A 3-year-old patient is taking therapeutic doses of Digoxin and Lasix for heart failure and has an order for daily labs to be drawn. What side effect of this drug combination would the nurse find most concerning?
- A. Hypernatremia
- B. Hypokalemia
- C. Hyponatremia
- D. Hyperkalemia
Correct Answer: B
Rationale: The correct answer is B: Hypokalemia. Digoxin and Lasix can both cause potassium loss, leading to hypokalemia. In this case, hypokalemia is concerning as it can increase the risk of Digoxin toxicity, resulting in life-threatening arrhythmias. Hypernatremia (A), hyponatremia (C), and hyperkalemia (D) are not common side effects of this drug combination and would not pose the same level of risk as hypokalemia.
The nurse is caring for a school-age boy with Kawasaki's Disease.

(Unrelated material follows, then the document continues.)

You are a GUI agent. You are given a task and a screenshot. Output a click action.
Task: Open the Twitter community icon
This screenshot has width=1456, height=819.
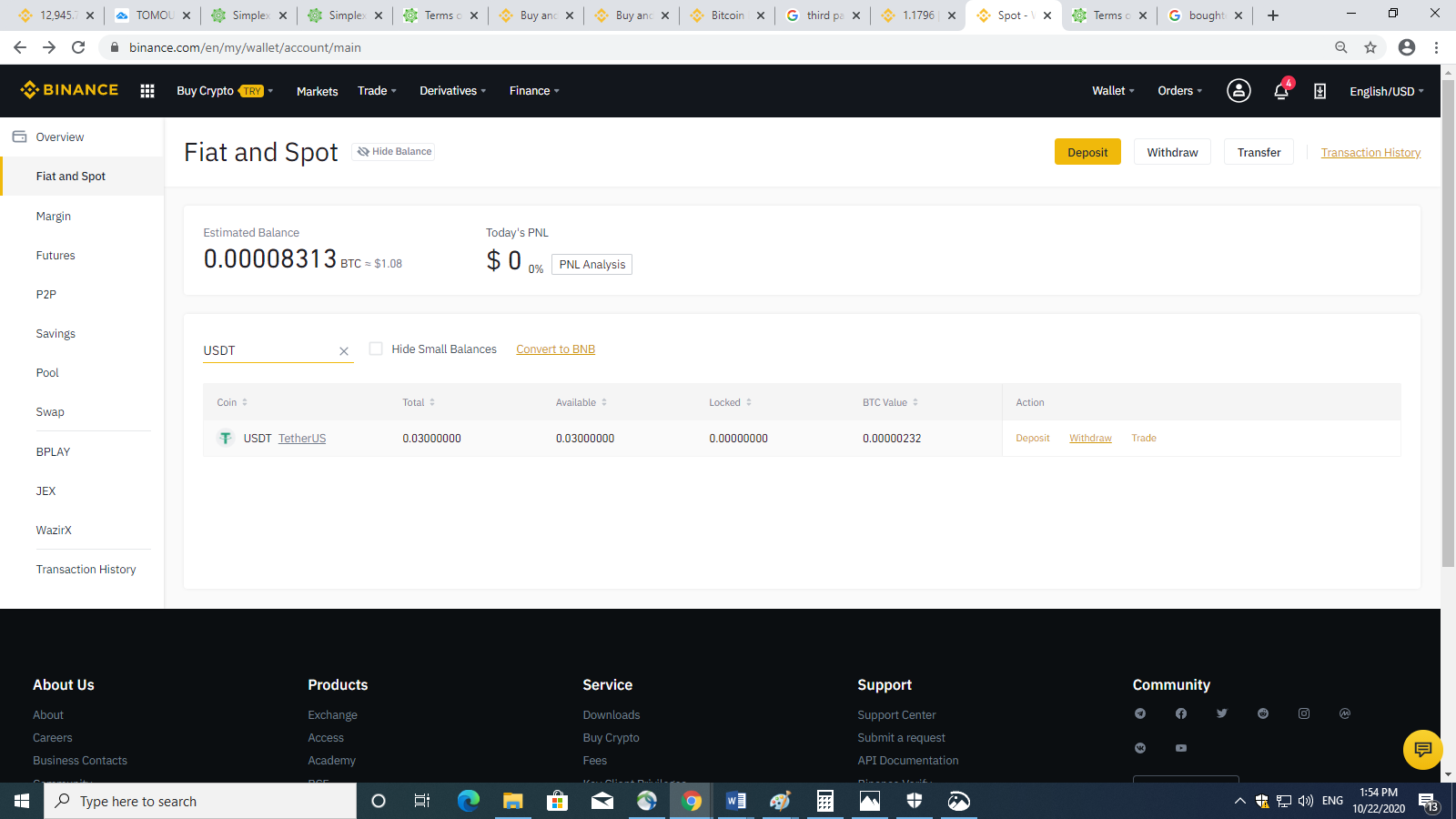coord(1222,713)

She knows the medication the child will receive includes:
- A. Immunoglobulin G and aspirin
- B. Immunoglobulin G and ACE inhibitors
- C. Immunoglobulin E and heparin
- D. Immunoglobulin E and ibuprofen
Correct Answer: A
Rationale: Rationale: Kawasaki's Disease is treated with Immunoglobulin G to reduce inflammation and aspirin to prevent blood clots and coronary artery abnormalities. Immunoglobulin E is not used in this condition, and heparin and ibuprofen are not part of the standard treatment. ACE inhibitors are not indicated in Kawasaki's Disease. So, choice A is correct due to its adherence to the standard treatment guidelines.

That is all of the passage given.